Walt Disney is trying to roll the credits on its years-long battle to reassure Wall Street and Hollywood that it can dominate a new era of entertainment.
The Magic Kingdom, which rarely issues guidance on future profits, told shareholders it expects an acceleration over the coming years – with “double-digit percentage growth” in adjusted earnings in 2026 and 2027.
Shares in Disney rallied more than 9% during pre-market trading on Wednesday after it beat analysts’ expectations in the fourth quarter, with sales rising 6% to $22.6bn. It reported net income of $564m, down from $694m a year ago.
The company’s stock has stabilized in 2024, after losing almost two-thirds of its value in less than three years, amid lackluster box office returns and an expensive bet on streaming.
Two key blockbuster releases – Inside Out 2 and Deadpool & Wolverine – helped Disney recover at the box office this summer. With Moana 2 out later this month, Disney’s CEO, Bob Iger, said the company was “encouraged by this momentum” after a challenging few years.
Iger, who returned to the company from retirement in November 2022, undertook aggressive cost-cutting and worked to revitalize the company’s film and TV units after a period of misfires.
Disney last month said it would name a new CEO in early 2026. The new boss will replace Iger, who returned to the company after the board fired Bob Chapek, his handpicked successor.

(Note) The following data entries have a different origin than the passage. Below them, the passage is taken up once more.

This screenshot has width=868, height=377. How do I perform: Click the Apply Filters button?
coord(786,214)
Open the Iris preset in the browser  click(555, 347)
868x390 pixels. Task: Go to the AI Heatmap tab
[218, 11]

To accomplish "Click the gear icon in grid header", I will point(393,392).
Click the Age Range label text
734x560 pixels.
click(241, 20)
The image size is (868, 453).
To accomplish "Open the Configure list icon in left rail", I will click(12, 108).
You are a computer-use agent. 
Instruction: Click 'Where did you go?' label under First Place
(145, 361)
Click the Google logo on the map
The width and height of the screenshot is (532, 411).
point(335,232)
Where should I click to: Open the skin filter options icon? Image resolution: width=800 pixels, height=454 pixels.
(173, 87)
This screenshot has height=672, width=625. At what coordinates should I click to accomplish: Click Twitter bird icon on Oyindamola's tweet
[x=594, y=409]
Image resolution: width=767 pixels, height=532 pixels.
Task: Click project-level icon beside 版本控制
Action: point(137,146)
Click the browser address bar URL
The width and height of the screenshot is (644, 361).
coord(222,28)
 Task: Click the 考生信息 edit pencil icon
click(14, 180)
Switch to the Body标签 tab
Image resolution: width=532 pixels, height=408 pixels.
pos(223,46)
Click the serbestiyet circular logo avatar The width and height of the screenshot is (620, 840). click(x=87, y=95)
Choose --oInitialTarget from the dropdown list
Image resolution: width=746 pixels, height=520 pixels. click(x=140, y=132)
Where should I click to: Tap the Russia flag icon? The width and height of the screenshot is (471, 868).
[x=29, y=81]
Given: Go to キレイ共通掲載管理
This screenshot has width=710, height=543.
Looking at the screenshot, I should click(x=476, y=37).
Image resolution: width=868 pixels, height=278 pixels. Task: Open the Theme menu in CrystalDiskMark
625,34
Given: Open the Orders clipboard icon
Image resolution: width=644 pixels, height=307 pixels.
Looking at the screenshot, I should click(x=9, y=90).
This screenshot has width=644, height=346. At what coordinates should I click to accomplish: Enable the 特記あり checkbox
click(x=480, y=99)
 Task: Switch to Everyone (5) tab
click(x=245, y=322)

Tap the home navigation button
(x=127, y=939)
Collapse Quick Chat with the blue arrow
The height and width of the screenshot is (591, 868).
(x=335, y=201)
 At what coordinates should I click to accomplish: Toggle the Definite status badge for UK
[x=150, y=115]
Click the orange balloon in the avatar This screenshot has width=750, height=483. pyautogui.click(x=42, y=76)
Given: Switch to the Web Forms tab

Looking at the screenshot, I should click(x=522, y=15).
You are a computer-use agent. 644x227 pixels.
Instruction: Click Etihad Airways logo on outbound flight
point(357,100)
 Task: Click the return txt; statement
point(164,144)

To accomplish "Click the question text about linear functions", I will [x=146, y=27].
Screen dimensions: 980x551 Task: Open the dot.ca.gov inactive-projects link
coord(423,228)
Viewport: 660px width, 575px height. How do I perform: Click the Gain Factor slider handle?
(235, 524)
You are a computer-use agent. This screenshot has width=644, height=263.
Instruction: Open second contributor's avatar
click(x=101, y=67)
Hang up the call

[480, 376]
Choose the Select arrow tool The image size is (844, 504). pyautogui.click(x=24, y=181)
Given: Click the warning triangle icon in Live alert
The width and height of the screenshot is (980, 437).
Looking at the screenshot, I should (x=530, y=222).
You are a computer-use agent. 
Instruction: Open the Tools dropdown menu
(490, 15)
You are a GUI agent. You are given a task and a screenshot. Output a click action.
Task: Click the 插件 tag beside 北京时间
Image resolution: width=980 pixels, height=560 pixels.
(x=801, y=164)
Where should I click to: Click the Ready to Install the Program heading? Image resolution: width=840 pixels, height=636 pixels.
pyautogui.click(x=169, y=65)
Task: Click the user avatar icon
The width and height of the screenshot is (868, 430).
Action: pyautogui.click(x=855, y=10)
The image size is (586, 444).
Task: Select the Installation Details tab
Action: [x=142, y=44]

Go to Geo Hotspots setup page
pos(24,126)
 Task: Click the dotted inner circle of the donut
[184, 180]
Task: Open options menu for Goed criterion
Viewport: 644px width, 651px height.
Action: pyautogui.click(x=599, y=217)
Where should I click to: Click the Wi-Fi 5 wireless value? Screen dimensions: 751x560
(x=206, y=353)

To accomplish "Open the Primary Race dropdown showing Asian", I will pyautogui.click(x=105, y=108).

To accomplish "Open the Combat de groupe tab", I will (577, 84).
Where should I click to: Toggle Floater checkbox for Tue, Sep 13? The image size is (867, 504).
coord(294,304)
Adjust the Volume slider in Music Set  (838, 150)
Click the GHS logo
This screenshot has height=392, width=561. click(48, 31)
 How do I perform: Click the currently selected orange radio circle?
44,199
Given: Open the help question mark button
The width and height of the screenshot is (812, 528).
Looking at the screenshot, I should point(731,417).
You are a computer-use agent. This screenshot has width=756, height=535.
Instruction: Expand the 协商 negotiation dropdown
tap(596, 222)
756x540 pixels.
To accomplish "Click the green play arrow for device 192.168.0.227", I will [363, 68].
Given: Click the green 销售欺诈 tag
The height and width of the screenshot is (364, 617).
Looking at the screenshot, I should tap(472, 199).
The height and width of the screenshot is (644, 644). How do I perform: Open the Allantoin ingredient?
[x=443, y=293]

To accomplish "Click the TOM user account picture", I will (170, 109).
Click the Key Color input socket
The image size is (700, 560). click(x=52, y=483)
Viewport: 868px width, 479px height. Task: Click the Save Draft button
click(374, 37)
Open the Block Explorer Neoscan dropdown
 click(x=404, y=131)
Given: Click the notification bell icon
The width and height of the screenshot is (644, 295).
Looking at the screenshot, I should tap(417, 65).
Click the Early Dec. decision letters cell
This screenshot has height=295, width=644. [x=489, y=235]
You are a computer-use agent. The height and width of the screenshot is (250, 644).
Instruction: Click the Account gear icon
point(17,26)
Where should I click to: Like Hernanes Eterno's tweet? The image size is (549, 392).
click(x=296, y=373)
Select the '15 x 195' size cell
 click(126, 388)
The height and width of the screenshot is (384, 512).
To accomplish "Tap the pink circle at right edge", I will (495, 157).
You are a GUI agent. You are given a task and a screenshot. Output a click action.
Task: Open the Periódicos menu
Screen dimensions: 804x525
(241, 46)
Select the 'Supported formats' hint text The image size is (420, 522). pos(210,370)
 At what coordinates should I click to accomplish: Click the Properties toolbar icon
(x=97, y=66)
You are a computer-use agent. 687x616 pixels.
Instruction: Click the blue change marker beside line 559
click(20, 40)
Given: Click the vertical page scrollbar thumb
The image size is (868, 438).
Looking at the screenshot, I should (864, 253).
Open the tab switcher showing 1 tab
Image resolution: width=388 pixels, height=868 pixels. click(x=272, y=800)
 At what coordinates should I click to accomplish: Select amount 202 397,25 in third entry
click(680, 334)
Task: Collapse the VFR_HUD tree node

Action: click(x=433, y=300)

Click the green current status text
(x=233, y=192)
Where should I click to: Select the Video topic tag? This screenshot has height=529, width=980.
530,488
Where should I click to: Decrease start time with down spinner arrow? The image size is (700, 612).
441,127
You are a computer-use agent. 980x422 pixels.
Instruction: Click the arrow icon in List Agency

Disney’s direct-to-consumer division – home to its Disney+ and Hulu platforms – gathered steam in the latest quarter, as its costly bet on streaming starts to pay off. The unit generated an operating profit of $253m in the three months to 28 September, from a loss of $420m in the same period of 2023.
Disney’s traditional TV networks remain under pressure, however, with profits falling, and its theme parks and resorts arm – a key engine of the business – endured lower footfall and spending at international sites.
“This was a pivotal and successful year for the Walt Disney Company, and thanks to the significant progress we’ve made, we have emerged from a period of considerable challenges and disruption well positioned for growth and optimistic about our future,” said Iger. “Our solid performance in the fiscal fourth quarter reflected the success of our strategic efforts to improve quality, innovation, efficiency, and value creation.”